The American marine shouted “push!”. And hundreds of people did, shoving inside the Boeing C-17 military aircraft; tumbling over, then pulling their bodies into tight huddles on the floor to let as many others in as possible.
As the rear door closed and the deafening engines started, lifting the heavy plane off the runway at Kabul’s international airport, people broke down wailing; crying. Now refugees.
Military aircraft are far noisier inside than passenger planes and almost windowless, so the plane heading for a Qatari military base did not grant its 400 passengers a last view of the Hindu Kush mountain range.
Most on board had lived comfortable lives, weeks filled with work and weekends with family and friends – with visits to suburban gardens or parks, drinking the traditional iced yoghurt beverage “dough” during the hot summers. Their lives were dignified, happy even, despite the war. They had not wanted to leave their homes, but their lives tilted overnight when the Taliban advanced, taking the Afghan capital on 15 August.
US troops left on Tuesday, evacuating their 5,400 troops sent in to help facilitate the mass evacuations that began just days prior to the Taliban’s takeover of the capital and turned into one of history’s biggest airlifts.
For the Qatar-bound passengers last weekend, the journey had already been unbearably hard – with crowds of thousands to push through at the airport’s gates, where bombs were expected and then detonated – but the most difficult part was still ahead: the process of claiming asylum in a foreign country, of living in a camp, of facing discrimination and rejection, of starting a new life out of the single small suitcase they were allowed to bring. Of being a refugee. Escape was undesired but necessary; leaving their homeland a tough and quick decision to be made.
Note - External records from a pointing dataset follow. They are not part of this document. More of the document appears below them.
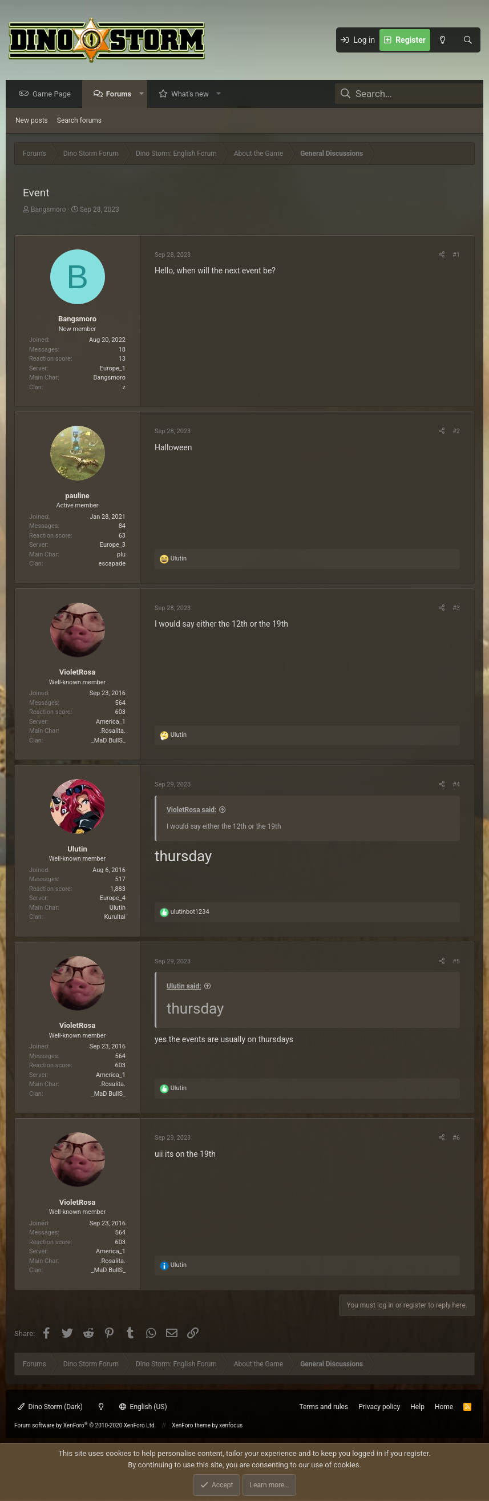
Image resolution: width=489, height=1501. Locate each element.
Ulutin (77, 849)
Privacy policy (379, 1407)
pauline (77, 496)
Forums (121, 94)
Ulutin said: (184, 987)
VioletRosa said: (191, 810)
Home (444, 1407)
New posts (31, 121)
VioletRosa (77, 672)
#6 (456, 1138)
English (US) (143, 1407)
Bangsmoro (48, 210)
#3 (456, 608)
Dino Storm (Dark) (50, 1407)
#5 (456, 962)
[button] (144, 94)
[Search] (467, 40)
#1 (456, 255)
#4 (456, 785)
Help (417, 1407)
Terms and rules (323, 1407)
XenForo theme (191, 1425)
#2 (456, 431)
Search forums (79, 121)
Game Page (54, 94)
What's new (193, 94)
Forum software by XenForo (85, 1425)
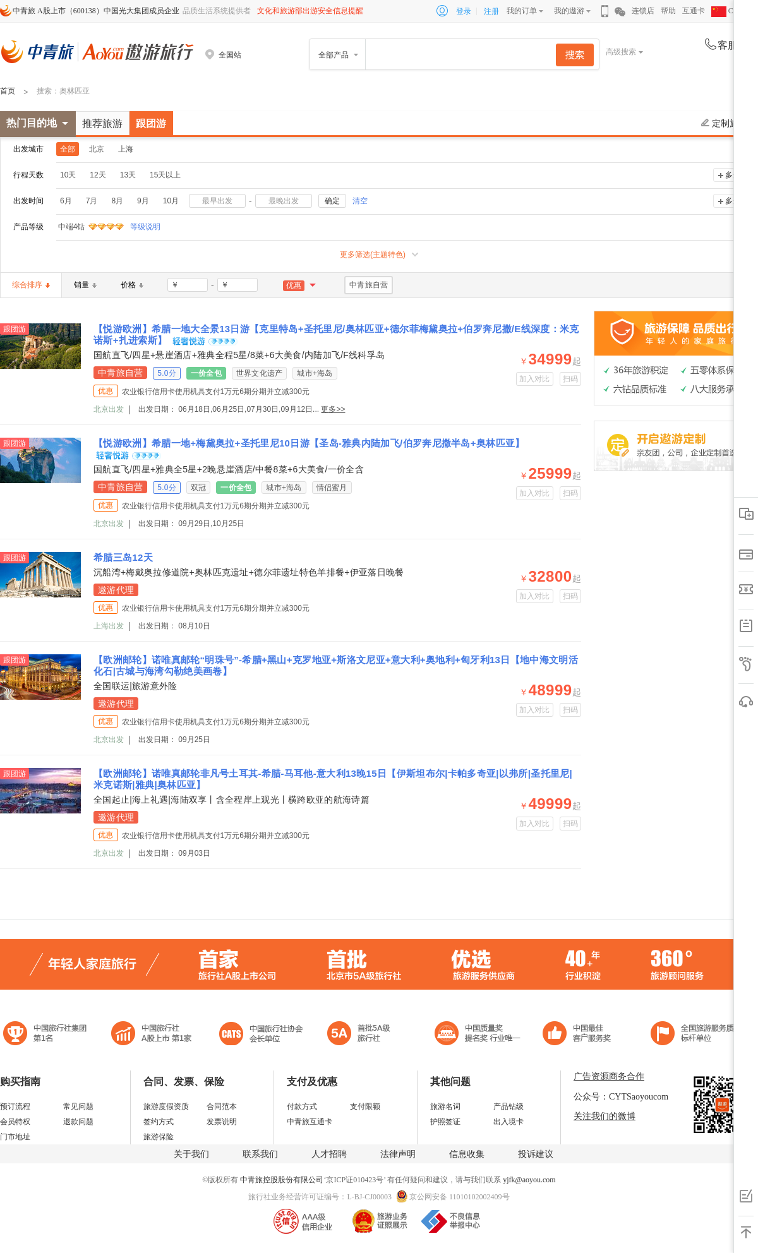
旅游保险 (158, 1136)
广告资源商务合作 (609, 1076)
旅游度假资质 (166, 1106)
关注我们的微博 (604, 1116)
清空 (360, 200)
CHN (727, 10)
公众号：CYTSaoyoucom (621, 1096)
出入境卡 (508, 1121)
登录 (463, 11)
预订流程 (15, 1106)
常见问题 (78, 1106)
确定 (332, 200)
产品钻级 (508, 1106)
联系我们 (260, 1154)
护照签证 (445, 1121)
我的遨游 (569, 10)
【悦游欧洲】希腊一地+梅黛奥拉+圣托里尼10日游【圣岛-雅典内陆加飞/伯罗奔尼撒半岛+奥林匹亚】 (309, 443)
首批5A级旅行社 (152, 1034)
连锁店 (643, 10)
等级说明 (137, 226)
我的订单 (522, 10)
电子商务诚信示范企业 (364, 1034)
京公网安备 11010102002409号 (459, 1196)
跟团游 (151, 123)
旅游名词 (445, 1106)
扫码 (571, 379)
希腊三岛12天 (123, 557)
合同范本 (222, 1106)
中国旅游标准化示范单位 (580, 1034)
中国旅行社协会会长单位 (261, 1034)
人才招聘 (329, 1154)
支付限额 (365, 1106)
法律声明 (398, 1154)
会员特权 (15, 1121)
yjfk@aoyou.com (529, 1179)
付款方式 (302, 1106)
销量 (85, 284)
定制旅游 (724, 123)
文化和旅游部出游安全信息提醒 (310, 10)
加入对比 (534, 379)
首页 (7, 91)
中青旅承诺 (696, 1034)
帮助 (668, 10)
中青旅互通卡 (309, 1121)
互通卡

Three young men sat in the crowd, wearing matching button-down shirts, their heads bowed, fingers wiping silent tears from their eyes. Former Afghan soldiers travelled in the uniform of an army that effectively no longer exists, looking not all that different from the US soldiers representing the country that signed a deal with the Taliban in February 2020.
Of those on board, many said they had been awake for several days in a row waiting at the airport, so as the engines rumbled and ice-cold air blasted in through huge pipes, the discomfort was nonetheless bearable. Sleep overcame many; bodies leaning against those of strangers or piled on top of other people’s legs, eyes covered by T-shirts or scarves. Some stood for the duration of the three-hour flight, watching movies from computer screens. Others – like a young father of four – never stopped weeping.
The US did not prioritise comfort on the C-17: this was an evacuation, so the soldiers thought practically. Accommodating as many as possible was the aim, even if it meant shoving people tightly on to the plane; even if a mix of male and female strangers were touching in a close space – usually unthinkable in Afghan culture.
All knew that thousands remained behind, some waiting under a scorchingly hot sun, sitting amid piling rubbish consisting of empty water bottles and full nappies. Children developed skin rashes, diarrhoea, heatstrokes. The two-year-old daughter of an Afghan interpreter who had worked for the US was trampled to death in a crowd outside the airport. Last Thursday, as many as 170 Afghans were killed in a suicide bombing and gun attack near the gates.
Some children on the flight remained cheerful. “I’m going to Kandahar,” said Arzam, a three-year-old girl heading to the US, who believed she was off to a place in southern Afghanistan she had heard of.
The sun had risen when the C-17 touched down at the al-Udeid airbase in Qatar, humid air rushing in as the door opened. The heat sat heavily, causing beads of sweat to form on people’s foreheads.
A mother stood up, holding the hands of her two adult sons, watching blank-faced as US soldiers unloaded people’s few belongings.
Passengers were not allowed to disembark until a uniformed American had set up a camera, filming the new arrivals walking off the plane. Almost 30,000 arrived at the al-Udeid transit hub in the past weeks, housed in large air-conditioned tents that offer shelter but little privacy, as documents are processed. Several colourful bouncy castles have been blown up outside for the children.
In the camp, communities have formed, organised around elders who listen and pass on the needs of those in the giant tent city: more blankets are needed, lost luggage still has not been found, toilets are overflowing.
While Qatar is a transit hub, Afghans have, in the past week, arrived in dozens of countries around the world. The UK, South Korea, Uganda, Germany, Mexico, Ukraine, France and Colombia are part of a long list.
As Afghans again flee the Taliban regime, they are again a nation uprooted and scattered.